On-the-Go PC Storage
These external drives by Iomega and Maxtor provide portable storage with speed, size, and flexibility--at a hefty price.
Jon L. Jacobi, special to PC World
Your PC's hard drive may be big and fast, but it lacks an attribute required for today's on-the-go lifestyle: portability. New external drives from Iomega and Maxtor provide that quality, as well as speed, size, and flexibility, but at a price.
Before Maxtor's new 60GB Personal Storage 3000DV, external IEEE 1394 (FireWire) hard drives had always been plug-and-play handy, but their performance lagged behind that of SCSI drives and internal IDE models. The Maxtor, however, writes data at a blazing 16 megabytes per second--nearly double the speed of previous IEEE 1394 drives. Its sustained read rate of over 8.5 MBps while copying data to a half-full hard drive was quite impressive, too.

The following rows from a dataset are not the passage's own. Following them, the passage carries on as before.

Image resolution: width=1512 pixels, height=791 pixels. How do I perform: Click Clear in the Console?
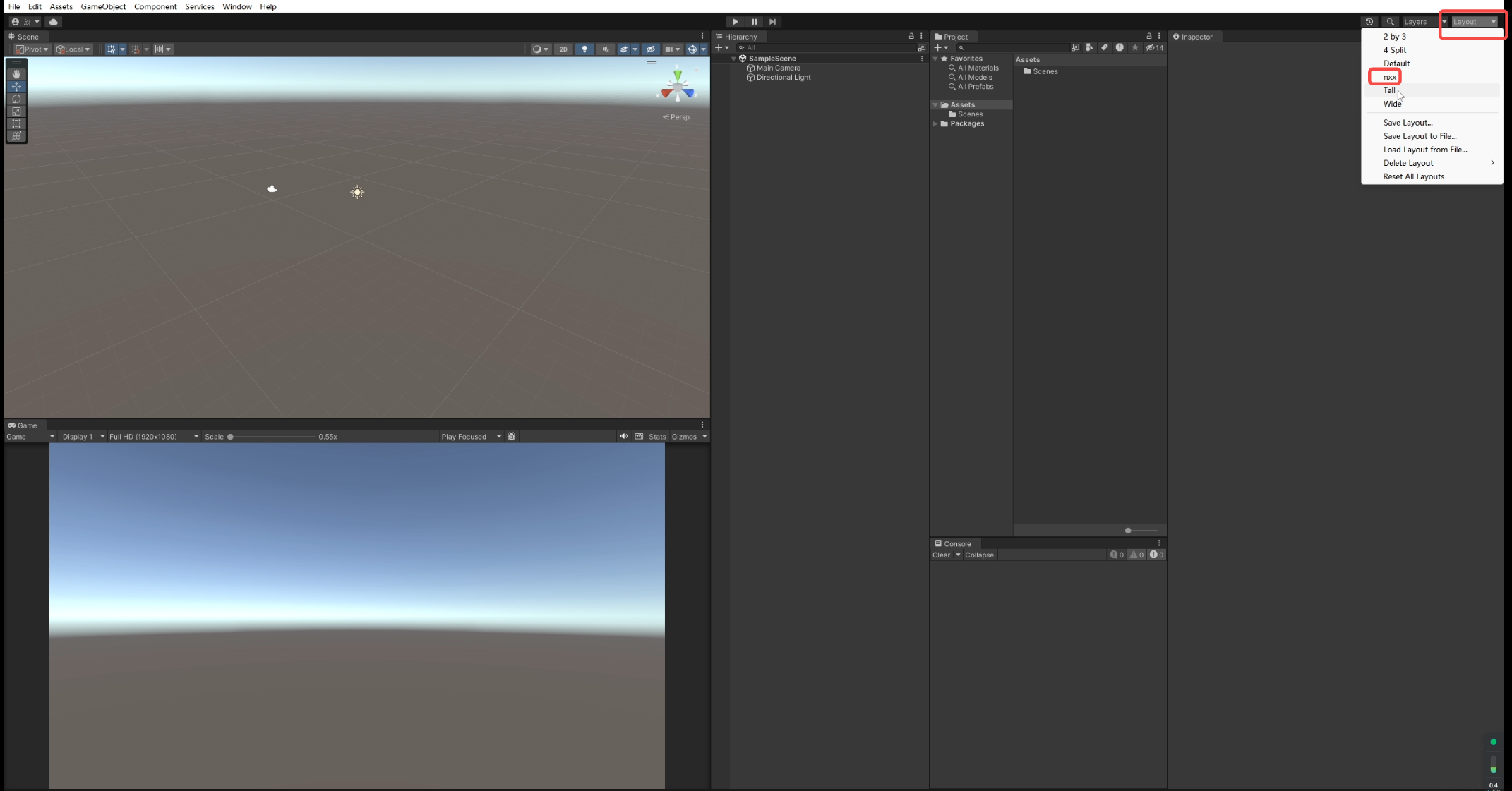tap(941, 555)
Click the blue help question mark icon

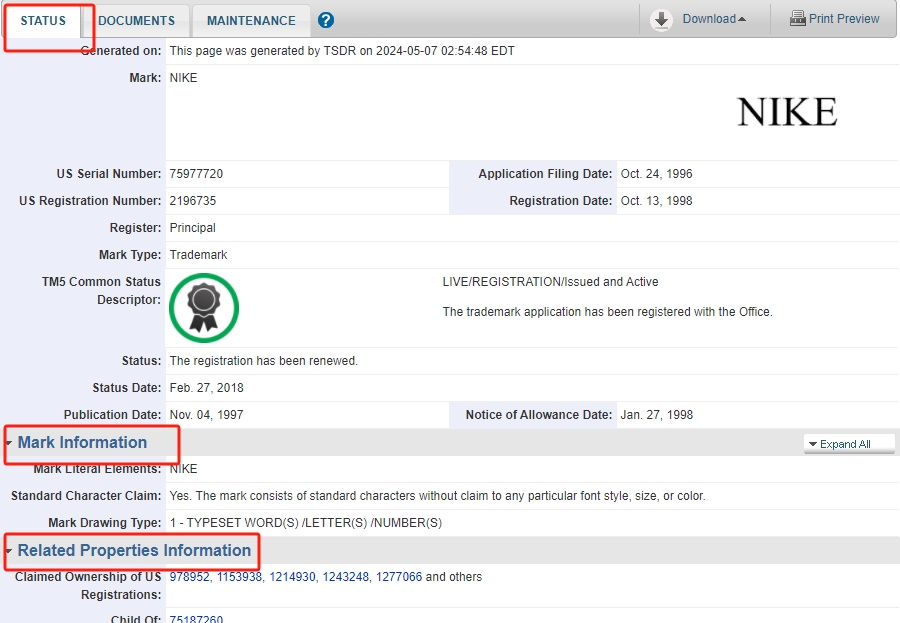click(326, 20)
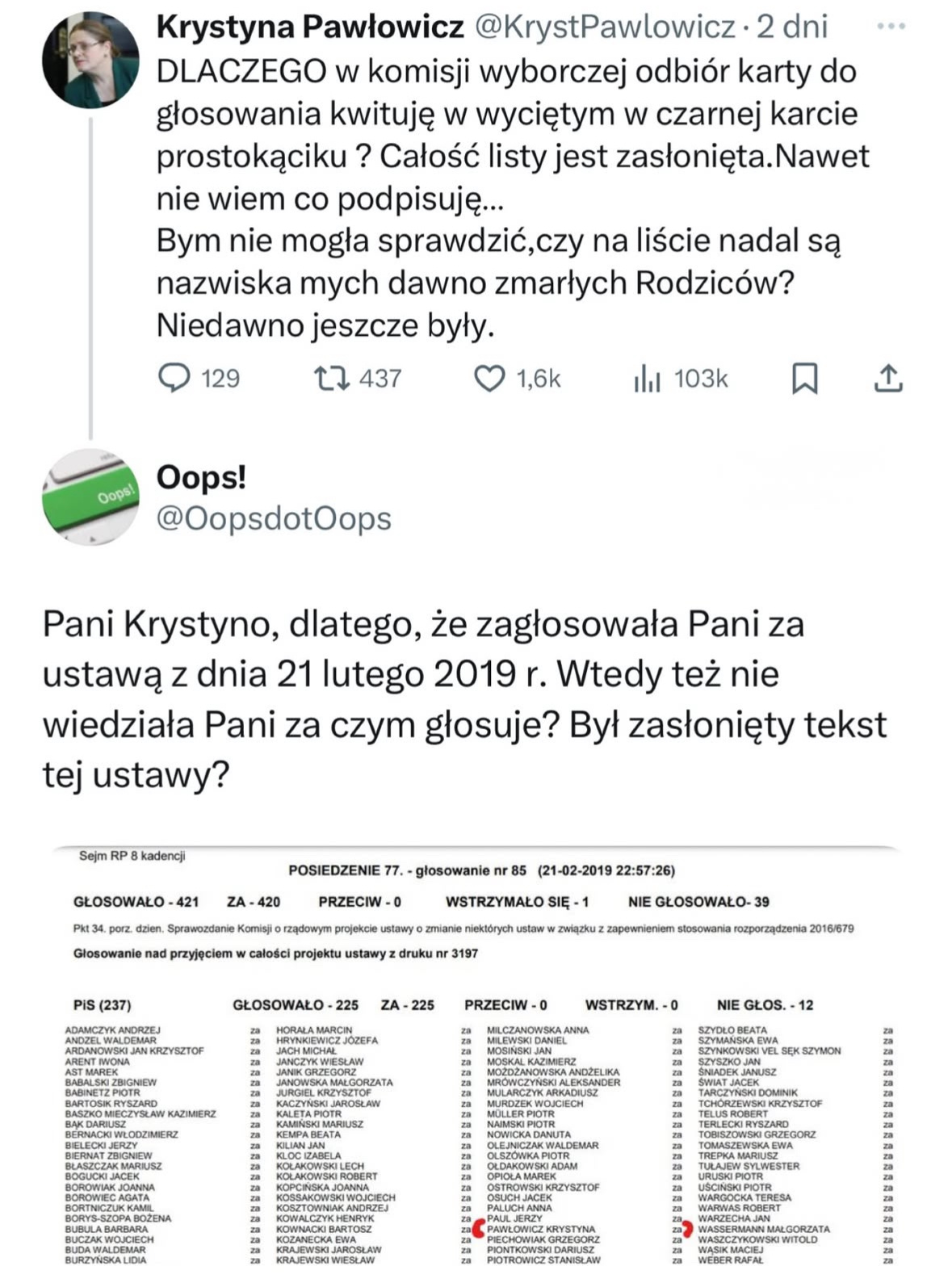
Task: Click the reply speech bubble icon
Action: [174, 378]
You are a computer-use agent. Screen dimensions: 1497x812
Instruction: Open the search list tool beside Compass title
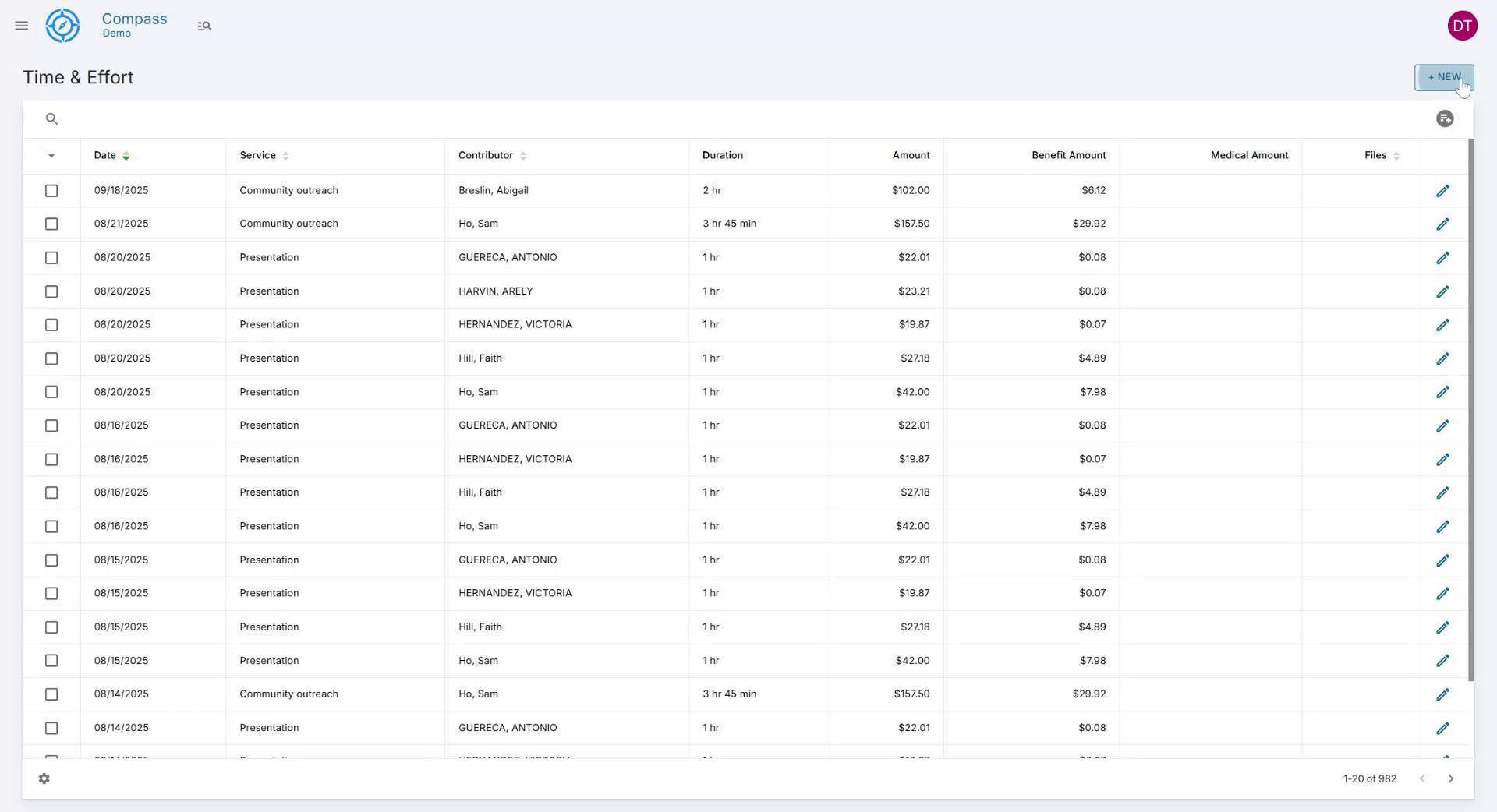tap(204, 25)
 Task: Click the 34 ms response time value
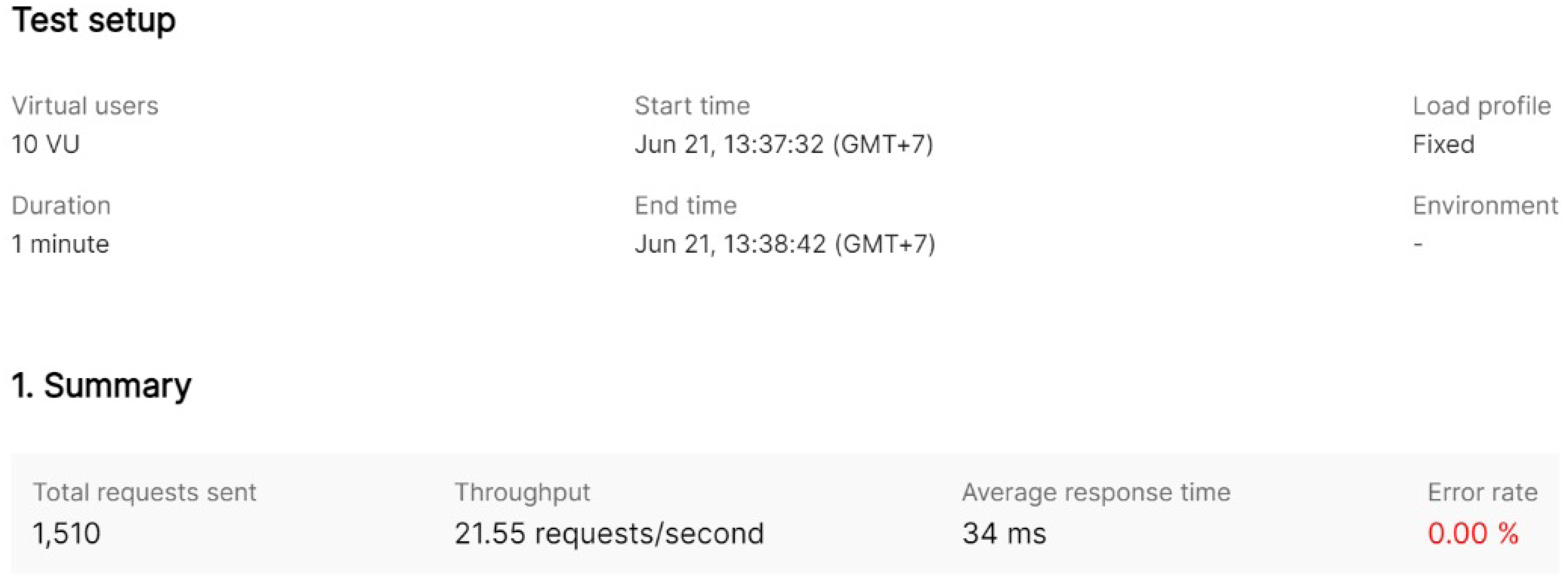(1004, 533)
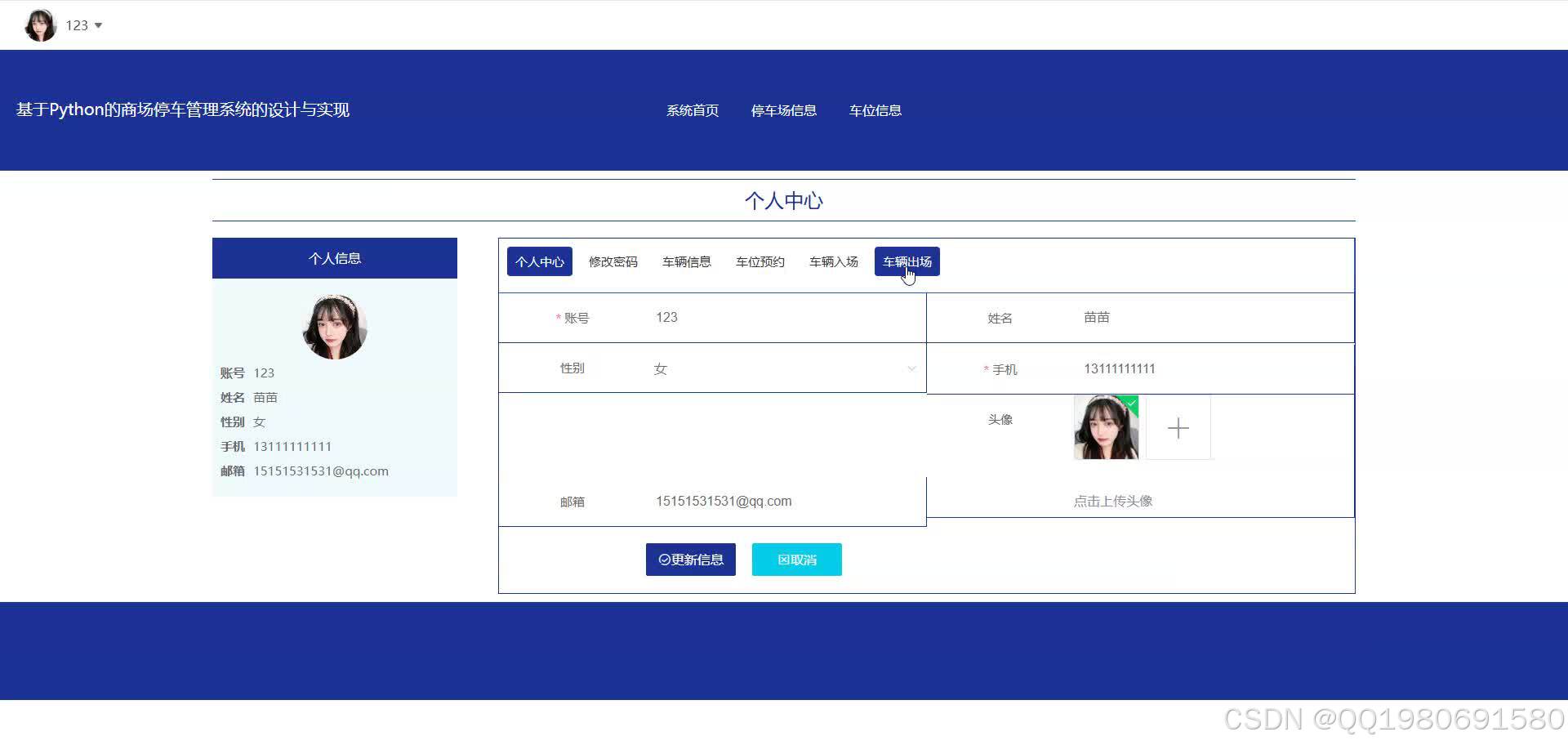The height and width of the screenshot is (745, 1568).
Task: Open the 车位预约 tab
Action: (759, 261)
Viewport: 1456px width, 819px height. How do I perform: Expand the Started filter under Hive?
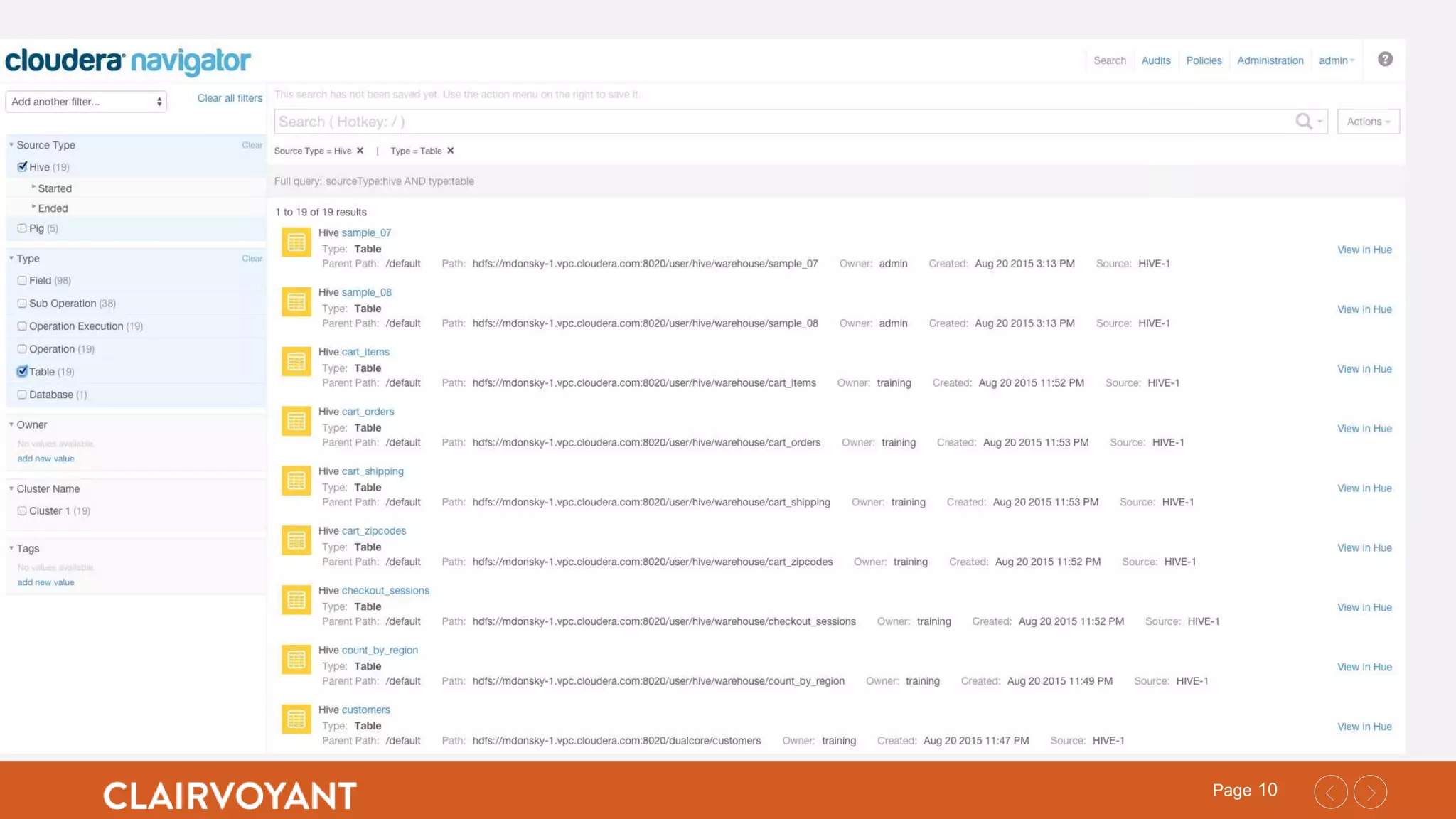(54, 188)
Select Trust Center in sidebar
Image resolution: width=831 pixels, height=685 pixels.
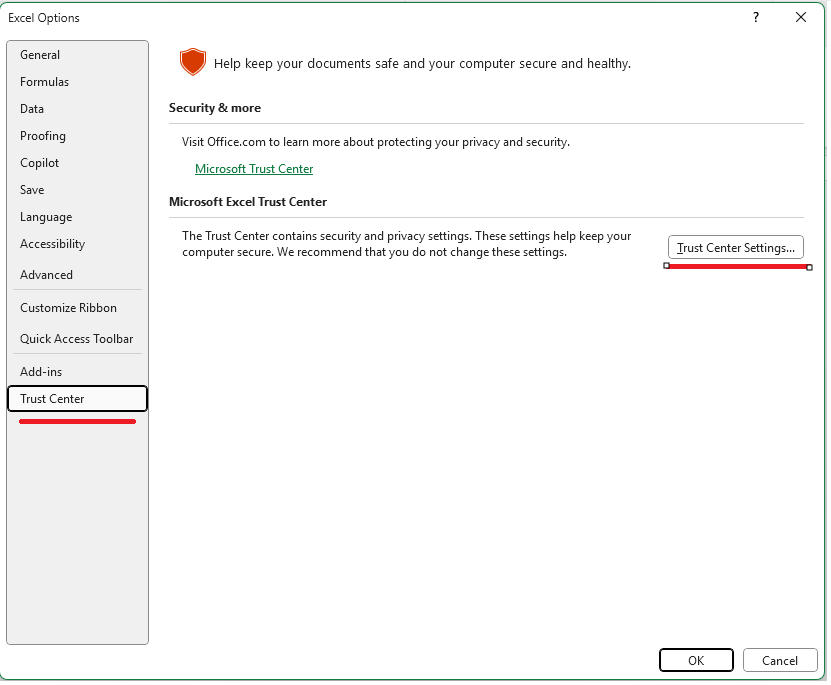point(77,398)
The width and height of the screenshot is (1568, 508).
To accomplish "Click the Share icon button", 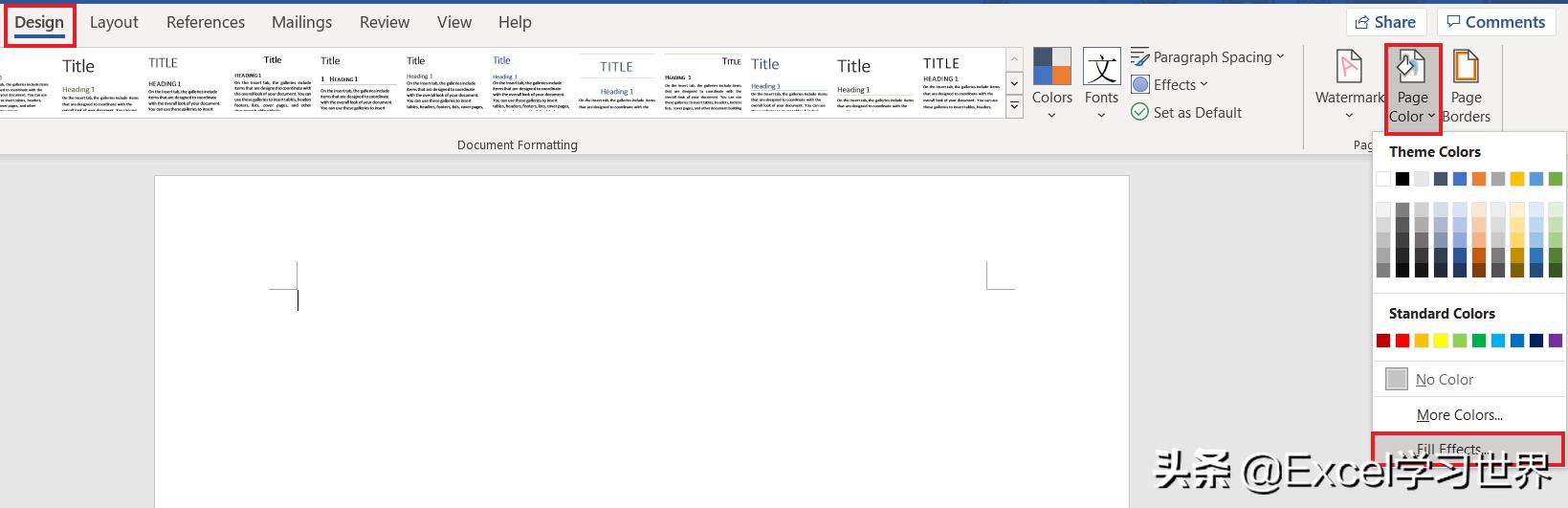I will [1385, 22].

Alas, with 60GB internal IDE drives costing as little as $150 at retail, the $380 Maxtor is hardly the cheapest way to add capacity to your system. But the drive, surge-protected by the IEEE 1394 bus, makes an excellent backup or video-editing drive, and it's ideal as a shared resource in a small- or home-office environment.
The Maxtor drive measures 6 by 8.6 by 1.6 inches (width by depth by height), and it weighs about 2 pounds and is rugged enough to take lot of handling. The drive draws a bit too much juice to run solely off IEEE 1394 bus power, so an AC adapter is required. But my only real gripe is that the drive lacks a power switch.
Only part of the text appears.